En conclusion, rappelons qu’un sanctuaire reste le seul lieu de protection absolue dans les démocraties dites modernes et cette violation par les services de police de Québec et les agents d’Immigration Canada met en exergue la fragilité des pratiques démocratiques. Dans le cas présent, selon une logique administrative qui ne jure que par l’approche légaliste, monsieur Cherfi a subi la peine ultime dans le cas d’un demandeur du statut de réfugié, l’arrestation et l’expulsion immédiate, manu militari. Les gouvernements du Canada et du Québec devraient réparer cette bavure en rapatriant monsieur Cherfi et en formulant des excuses publiques formelles à la communauté de l’église unie Saint-Pierre de Québec.
« (…) En notre qualité de croyantes et de croyants, comme religieuses et religieux, la vertu de justice nous dicte l’obligation de protéger toute personne qui, après avoir eu recours aux procédures prévues par la loi, se considère injustement traitée et dont l’intégrité corporelle et/ou mentale est menacée. Cette menace peut aller jusqu’à la torture et l’exécution pure et simple si on l’oblige à retourner dans son pays d’origine.
Quand une communauté de foi accueille des personnes poursuivies injustement à cause des valeurs qu’elles défendent, voire parce qu’elles ont osé dénoncer des injustices dans leur pays d’origine, elle le fait au nom d’une commune humanité. Car si nous dénions à un demandeur d’asile l’ultime recours d’un sanctuaire, c’est à nous-mêmes que nous dénions ce droit.

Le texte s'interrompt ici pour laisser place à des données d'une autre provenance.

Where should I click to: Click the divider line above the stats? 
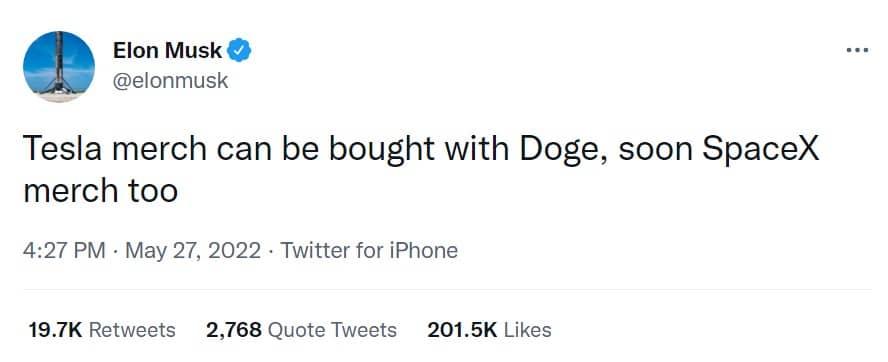(447, 289)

Lorsqu’une communauté de foi accepte une telle responsabilité, elle le fait d’ailleurs après un sérieux examen des faits et en toute connaissance des responsabilités et des risques qu’elle assume.

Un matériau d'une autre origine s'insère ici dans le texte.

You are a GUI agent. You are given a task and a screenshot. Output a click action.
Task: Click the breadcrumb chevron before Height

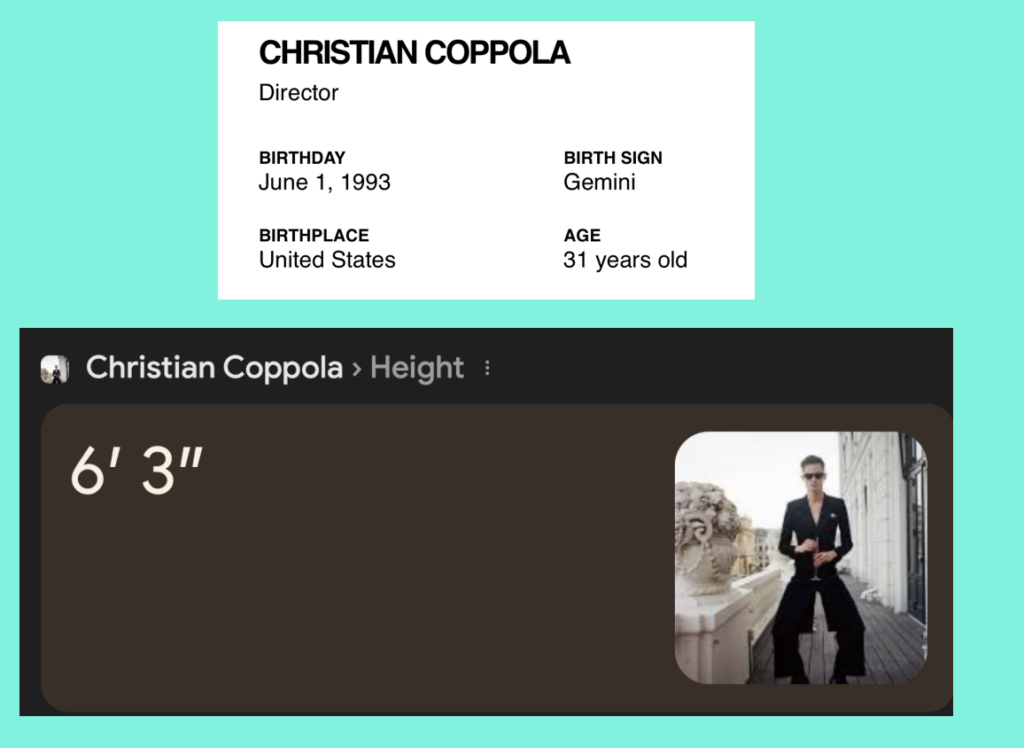click(x=356, y=369)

En tant que gardiennes et gardiens de certains lieux sacrés, nous citoyennes et citoyens, religieuses et religieux, nous avons le droit d’exiger des autorités civiles, policières et gouvernementales qu’elles respectent, selon la tradition séculaire, les devoirs d’hospitalité des sanctuaires, des temples et églises, lorsque la vie des personnes est en danger.
Offrir l’asile est une question de compassion et de justice. Nous faisons le vœu que notre pays se distingue par non seulement par ses principes juridiques mais aussi par l’accès réel à protection des personnes. »

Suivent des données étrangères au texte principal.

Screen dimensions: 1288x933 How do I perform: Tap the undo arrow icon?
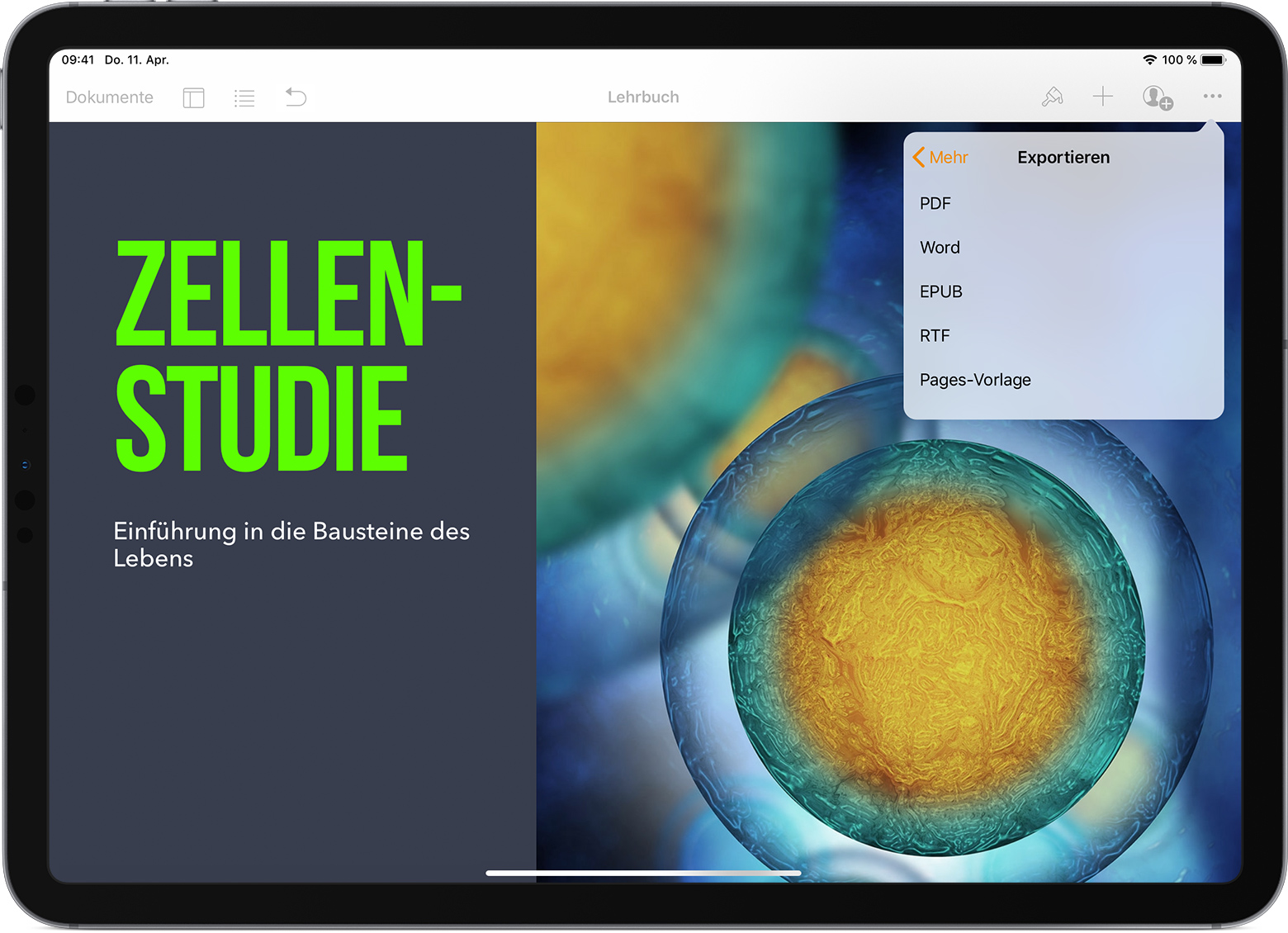[x=296, y=97]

Extrait de l’intervention de Gisèle Turcot pour la CRC à la conférence de presse du 13 mars 2004
« S’intéresser aux origines religieuses du droit d’asile, c’est faire œuvre d’historien du temps présent. C’est remonter le fil des traditions perdues pour découvrir la matrice cachée des politiques contemporaines. Il est possible, en effet de retracer une filiation entre l’asile religieux qui sourd du passé et l’asile étatique moderne. Le premier éclaire le second en expliquant certains de ses contours. Mais il n’est pas dit que le second ne puisse rajouter à la valeur du premier dont on constate depuis peu la timide résurgence. Car malgré son amnésie chronique, le siècle se souvient du respect qu’il lui paraît devoir manifester envers les lieux de culte et ceux qui se réclament de leur protection. Les moins croyants n’oublient pas le caractère sacré des lieux saints. Le refuge cherché récemment dans les églises par des étrangers en situation irrégulière a créé la surprise en ressuscitant, en même temps que la pratique de l’asile, l’attachement populaire à celle-ci. »
Philippe Ségur, La crise du droit d’asile, p. 9
1. L’auteur est professeur associé à l’école de service social de l’Université du Québec à Montréal et membre du comité aviseur de Vivre ensemble.